§ Supplied records
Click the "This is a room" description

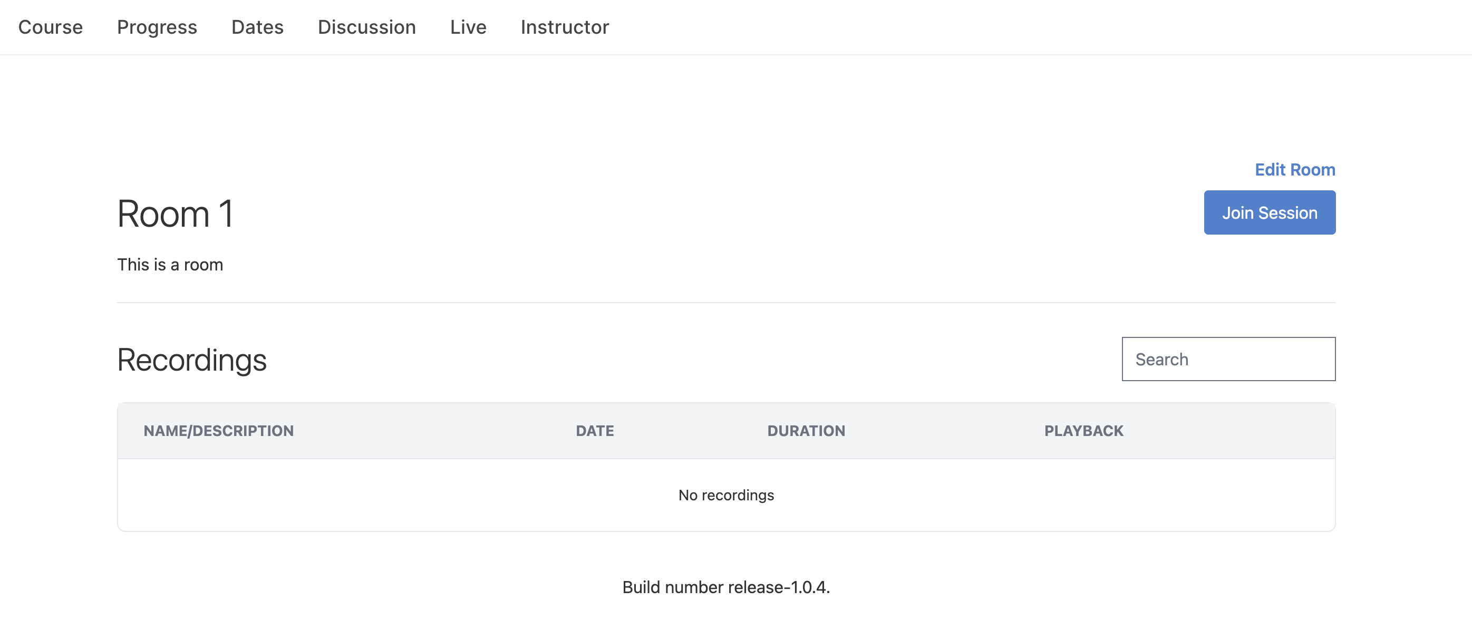tap(170, 265)
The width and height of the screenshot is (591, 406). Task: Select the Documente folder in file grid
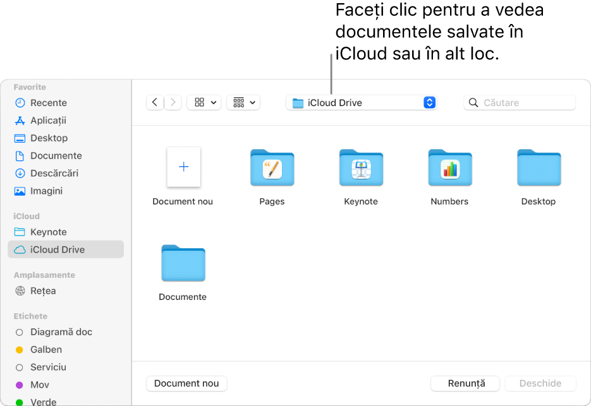[x=183, y=263]
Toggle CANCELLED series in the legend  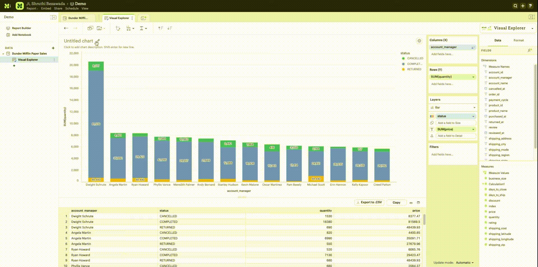tap(415, 58)
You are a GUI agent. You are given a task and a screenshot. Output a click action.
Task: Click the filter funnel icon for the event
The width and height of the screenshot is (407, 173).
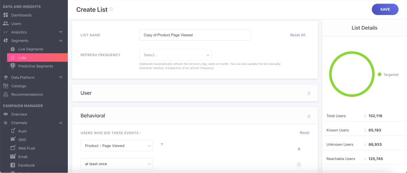tap(162, 145)
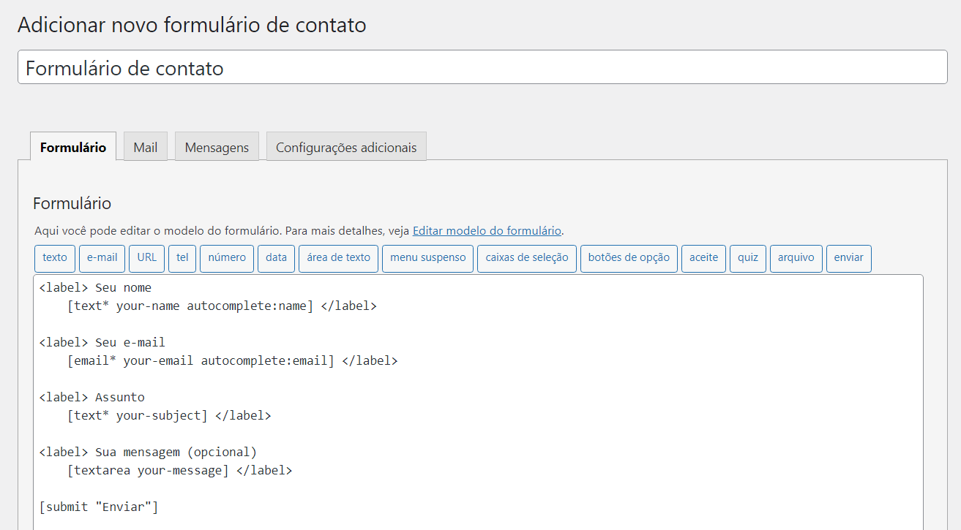Add a 'menu suspenso' dropdown tag
This screenshot has height=530, width=961.
427,258
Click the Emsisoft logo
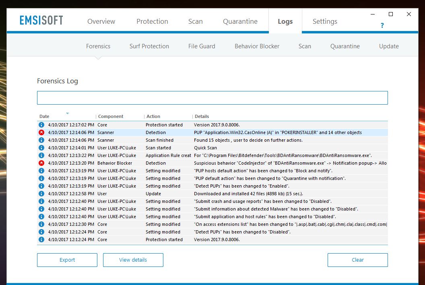Viewport: 425px width, 285px height. 41,20
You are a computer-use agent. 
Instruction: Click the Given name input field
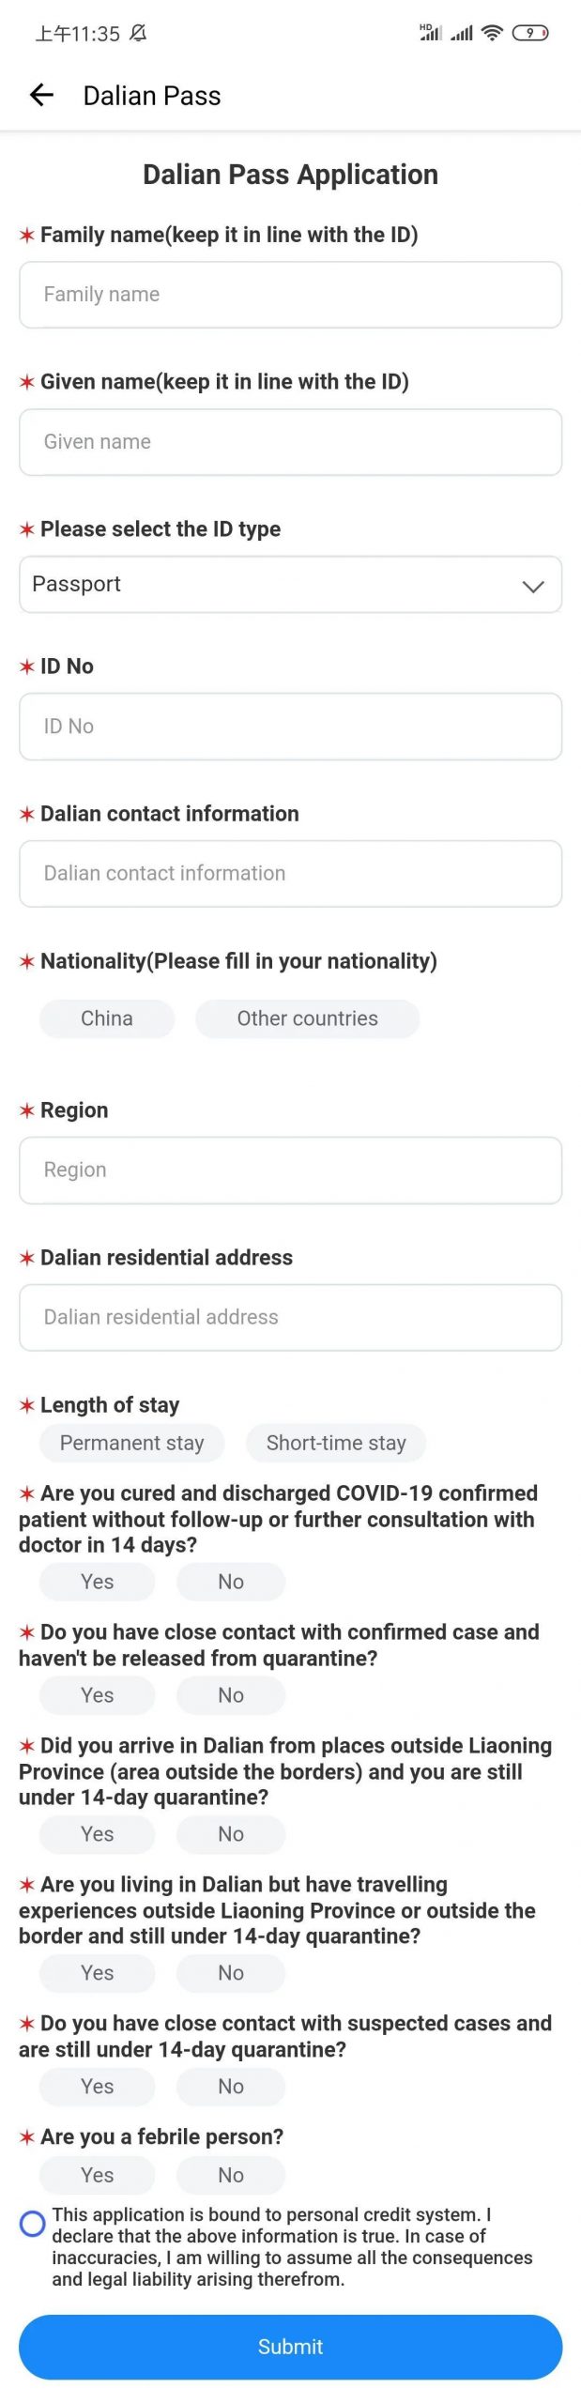[291, 442]
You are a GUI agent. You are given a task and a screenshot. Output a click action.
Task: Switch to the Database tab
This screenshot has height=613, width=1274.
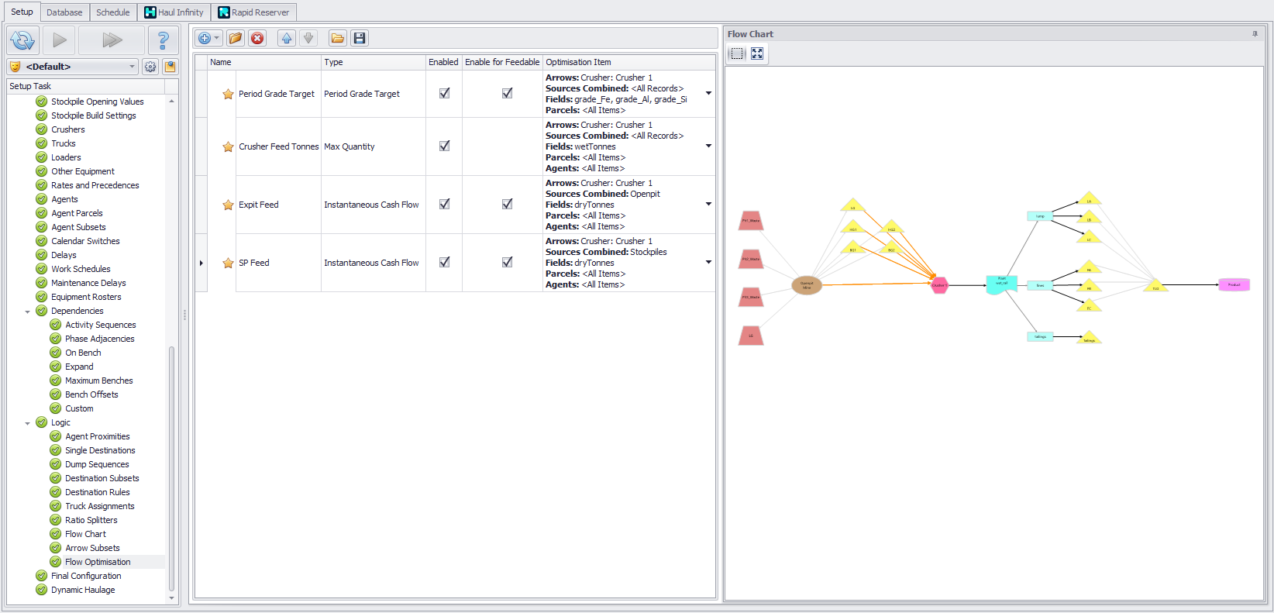[x=64, y=12]
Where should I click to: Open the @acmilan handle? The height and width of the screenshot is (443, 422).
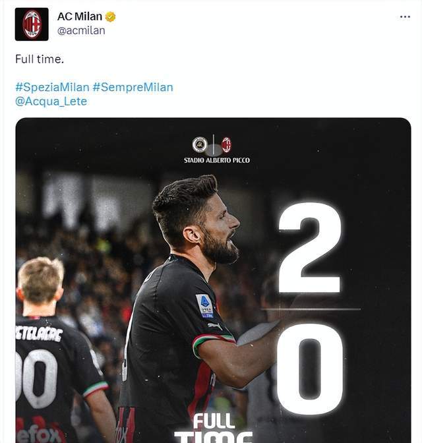pyautogui.click(x=81, y=30)
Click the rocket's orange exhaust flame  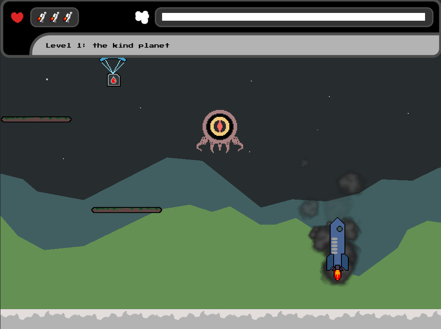coord(337,274)
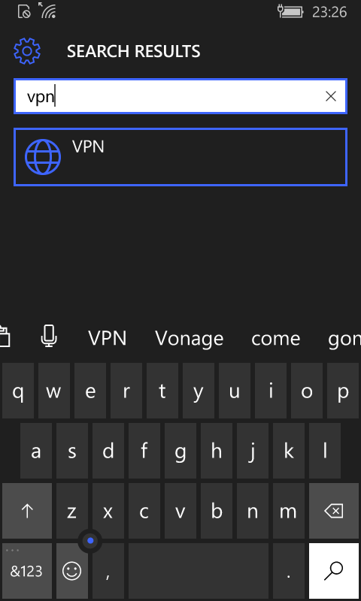Switch to the &123 symbols layout
This screenshot has width=361, height=601.
pyautogui.click(x=27, y=571)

§ What the task requires
Using the entries above, transcribe exactly from the line that has "The width and height of the screenshot is (407, 173)." through the line that has "You are a computer-use agent.". Pictures are dropped.

§ Response below
The width and height of the screenshot is (407, 173).
tap(162, 145)
Add a 'menu suspenso' dropdown tag
This screenshot has height=530, width=961.
427,258
Click the Emsisoft logo
Viewport: 425px width, 285px height. 41,20
You are a computer-use agent. 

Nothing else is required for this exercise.